### What the task requires
Repeat everything in the material from the very start down to the line containing "Favorite is located", with both ends included.
>> begin Supplied data
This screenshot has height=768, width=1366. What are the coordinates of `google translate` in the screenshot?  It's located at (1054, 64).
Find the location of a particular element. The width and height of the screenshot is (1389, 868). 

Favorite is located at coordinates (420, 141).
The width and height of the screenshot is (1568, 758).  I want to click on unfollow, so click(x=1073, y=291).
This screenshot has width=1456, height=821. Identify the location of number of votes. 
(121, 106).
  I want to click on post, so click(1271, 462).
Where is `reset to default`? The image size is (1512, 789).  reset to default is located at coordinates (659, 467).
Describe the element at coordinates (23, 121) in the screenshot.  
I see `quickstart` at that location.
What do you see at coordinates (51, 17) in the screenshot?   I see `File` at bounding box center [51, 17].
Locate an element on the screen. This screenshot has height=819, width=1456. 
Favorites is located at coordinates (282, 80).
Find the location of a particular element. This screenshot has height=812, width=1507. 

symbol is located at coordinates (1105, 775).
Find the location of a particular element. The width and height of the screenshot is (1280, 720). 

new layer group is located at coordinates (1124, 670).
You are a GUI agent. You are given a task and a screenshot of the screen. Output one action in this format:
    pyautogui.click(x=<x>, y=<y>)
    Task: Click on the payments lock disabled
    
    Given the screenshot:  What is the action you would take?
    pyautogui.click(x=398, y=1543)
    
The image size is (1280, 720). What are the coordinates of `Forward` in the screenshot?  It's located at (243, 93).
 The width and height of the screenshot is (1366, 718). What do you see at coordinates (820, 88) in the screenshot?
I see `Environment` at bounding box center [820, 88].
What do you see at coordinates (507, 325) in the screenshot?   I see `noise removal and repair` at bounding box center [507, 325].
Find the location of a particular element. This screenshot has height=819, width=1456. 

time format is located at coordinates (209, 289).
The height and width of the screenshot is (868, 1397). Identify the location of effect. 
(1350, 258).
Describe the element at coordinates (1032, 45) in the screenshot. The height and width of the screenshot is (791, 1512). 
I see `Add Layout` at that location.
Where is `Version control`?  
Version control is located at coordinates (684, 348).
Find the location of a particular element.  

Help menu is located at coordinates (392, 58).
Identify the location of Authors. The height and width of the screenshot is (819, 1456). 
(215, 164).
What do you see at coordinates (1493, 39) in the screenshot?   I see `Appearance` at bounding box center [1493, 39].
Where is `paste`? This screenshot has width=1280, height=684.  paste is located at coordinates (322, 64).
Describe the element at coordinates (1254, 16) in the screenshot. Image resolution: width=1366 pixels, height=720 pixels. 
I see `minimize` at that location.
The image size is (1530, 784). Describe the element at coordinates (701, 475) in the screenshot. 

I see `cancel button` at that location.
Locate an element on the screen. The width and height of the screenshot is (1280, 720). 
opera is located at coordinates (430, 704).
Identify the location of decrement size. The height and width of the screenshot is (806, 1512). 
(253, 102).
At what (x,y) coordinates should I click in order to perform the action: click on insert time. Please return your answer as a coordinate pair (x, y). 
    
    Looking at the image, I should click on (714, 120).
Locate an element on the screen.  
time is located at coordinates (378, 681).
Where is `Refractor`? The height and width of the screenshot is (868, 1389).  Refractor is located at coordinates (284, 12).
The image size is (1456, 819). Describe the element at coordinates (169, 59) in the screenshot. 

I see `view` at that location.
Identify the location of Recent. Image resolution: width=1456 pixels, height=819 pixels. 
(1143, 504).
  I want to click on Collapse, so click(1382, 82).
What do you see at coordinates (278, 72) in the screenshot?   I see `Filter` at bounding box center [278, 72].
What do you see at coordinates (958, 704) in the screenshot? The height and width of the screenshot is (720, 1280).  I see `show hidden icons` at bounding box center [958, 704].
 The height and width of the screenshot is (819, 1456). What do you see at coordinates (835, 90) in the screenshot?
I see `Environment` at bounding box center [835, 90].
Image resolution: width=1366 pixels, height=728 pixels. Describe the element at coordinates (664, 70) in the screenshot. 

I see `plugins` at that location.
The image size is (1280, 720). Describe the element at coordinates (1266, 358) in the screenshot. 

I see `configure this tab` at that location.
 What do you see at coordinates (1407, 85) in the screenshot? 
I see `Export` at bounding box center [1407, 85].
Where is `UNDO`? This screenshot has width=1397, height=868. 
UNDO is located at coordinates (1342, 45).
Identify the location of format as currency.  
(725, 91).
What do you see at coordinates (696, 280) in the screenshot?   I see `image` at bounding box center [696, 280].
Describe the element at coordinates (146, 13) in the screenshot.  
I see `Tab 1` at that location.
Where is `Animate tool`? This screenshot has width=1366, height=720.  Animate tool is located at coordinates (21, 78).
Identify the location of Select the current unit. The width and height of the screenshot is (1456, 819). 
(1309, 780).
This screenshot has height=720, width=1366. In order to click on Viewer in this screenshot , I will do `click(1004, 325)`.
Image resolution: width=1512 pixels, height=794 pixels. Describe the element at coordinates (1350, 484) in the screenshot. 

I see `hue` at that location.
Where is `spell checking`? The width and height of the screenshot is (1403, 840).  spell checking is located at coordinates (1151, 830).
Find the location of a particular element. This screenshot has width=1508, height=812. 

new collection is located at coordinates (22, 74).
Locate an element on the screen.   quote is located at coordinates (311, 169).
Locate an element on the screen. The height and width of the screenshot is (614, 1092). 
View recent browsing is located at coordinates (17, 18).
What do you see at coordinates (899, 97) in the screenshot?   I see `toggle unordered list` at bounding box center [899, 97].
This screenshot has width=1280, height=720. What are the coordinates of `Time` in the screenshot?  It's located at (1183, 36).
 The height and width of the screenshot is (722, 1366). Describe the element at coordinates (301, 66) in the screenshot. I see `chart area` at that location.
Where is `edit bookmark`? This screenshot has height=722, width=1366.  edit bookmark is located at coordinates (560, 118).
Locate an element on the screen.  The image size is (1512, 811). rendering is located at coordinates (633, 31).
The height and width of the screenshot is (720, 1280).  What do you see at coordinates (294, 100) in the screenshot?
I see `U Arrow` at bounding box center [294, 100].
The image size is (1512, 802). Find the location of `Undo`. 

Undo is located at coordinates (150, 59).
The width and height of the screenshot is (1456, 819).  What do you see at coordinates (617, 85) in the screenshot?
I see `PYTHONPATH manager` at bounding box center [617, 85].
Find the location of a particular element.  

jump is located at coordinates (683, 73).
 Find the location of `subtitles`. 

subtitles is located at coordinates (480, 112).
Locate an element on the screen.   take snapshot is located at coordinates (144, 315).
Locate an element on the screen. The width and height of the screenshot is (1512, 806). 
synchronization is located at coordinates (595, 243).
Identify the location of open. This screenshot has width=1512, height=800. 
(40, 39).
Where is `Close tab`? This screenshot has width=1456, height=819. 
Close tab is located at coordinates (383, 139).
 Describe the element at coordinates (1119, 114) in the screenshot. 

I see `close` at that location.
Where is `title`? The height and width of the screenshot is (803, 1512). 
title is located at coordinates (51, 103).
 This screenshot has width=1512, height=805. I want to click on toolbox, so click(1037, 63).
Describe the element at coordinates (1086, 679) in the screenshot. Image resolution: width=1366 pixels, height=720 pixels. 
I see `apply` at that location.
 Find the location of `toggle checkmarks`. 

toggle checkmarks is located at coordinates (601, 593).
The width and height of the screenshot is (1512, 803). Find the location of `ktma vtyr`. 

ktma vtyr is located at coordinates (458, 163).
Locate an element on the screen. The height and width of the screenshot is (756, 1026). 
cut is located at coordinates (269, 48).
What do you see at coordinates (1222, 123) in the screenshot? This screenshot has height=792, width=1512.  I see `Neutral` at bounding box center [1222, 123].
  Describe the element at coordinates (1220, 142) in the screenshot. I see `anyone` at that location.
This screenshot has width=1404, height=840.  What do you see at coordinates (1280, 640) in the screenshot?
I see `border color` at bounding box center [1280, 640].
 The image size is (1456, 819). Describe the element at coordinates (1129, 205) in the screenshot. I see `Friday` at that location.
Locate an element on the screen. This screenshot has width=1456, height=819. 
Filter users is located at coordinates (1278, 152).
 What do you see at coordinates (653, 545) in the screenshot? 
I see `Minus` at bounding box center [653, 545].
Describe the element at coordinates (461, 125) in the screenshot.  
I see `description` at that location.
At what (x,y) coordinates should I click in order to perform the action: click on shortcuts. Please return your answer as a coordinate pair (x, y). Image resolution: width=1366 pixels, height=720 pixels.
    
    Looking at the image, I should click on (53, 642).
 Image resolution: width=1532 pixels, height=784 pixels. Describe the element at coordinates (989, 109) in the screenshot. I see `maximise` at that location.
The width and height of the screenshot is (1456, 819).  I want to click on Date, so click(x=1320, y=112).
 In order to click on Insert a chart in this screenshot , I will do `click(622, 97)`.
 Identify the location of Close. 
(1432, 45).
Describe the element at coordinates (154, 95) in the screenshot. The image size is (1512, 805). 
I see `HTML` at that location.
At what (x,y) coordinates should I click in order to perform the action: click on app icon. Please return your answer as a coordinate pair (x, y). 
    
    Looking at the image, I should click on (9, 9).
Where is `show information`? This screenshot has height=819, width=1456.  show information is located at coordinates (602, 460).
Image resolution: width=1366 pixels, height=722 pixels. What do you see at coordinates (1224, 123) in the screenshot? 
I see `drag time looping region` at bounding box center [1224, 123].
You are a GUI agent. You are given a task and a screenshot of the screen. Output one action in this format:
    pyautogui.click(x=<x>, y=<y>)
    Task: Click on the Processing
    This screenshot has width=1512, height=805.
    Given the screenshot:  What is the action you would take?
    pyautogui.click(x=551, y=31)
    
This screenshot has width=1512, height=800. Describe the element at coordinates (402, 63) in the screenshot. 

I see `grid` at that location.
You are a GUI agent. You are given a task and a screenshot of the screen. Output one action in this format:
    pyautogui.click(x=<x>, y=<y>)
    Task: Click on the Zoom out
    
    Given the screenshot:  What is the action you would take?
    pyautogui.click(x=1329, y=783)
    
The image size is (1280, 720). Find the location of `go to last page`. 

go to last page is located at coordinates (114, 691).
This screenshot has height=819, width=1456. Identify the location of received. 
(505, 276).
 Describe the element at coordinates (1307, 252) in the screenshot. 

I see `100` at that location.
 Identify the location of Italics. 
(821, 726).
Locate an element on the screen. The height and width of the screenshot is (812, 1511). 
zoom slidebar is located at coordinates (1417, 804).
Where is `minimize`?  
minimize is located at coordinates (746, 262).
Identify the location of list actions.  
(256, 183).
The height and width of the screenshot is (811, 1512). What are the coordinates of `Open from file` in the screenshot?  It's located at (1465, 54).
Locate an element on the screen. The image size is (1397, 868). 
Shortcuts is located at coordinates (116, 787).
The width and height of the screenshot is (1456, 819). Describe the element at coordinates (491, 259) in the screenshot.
>> end Supplied data
### Task response
This screenshot has height=768, width=1366. What are the coordinates of `google translate` in the screenshot?  It's located at (1054, 64).
Find the location of a particular element. The width and height of the screenshot is (1389, 868). 

Favorite is located at coordinates (420, 141).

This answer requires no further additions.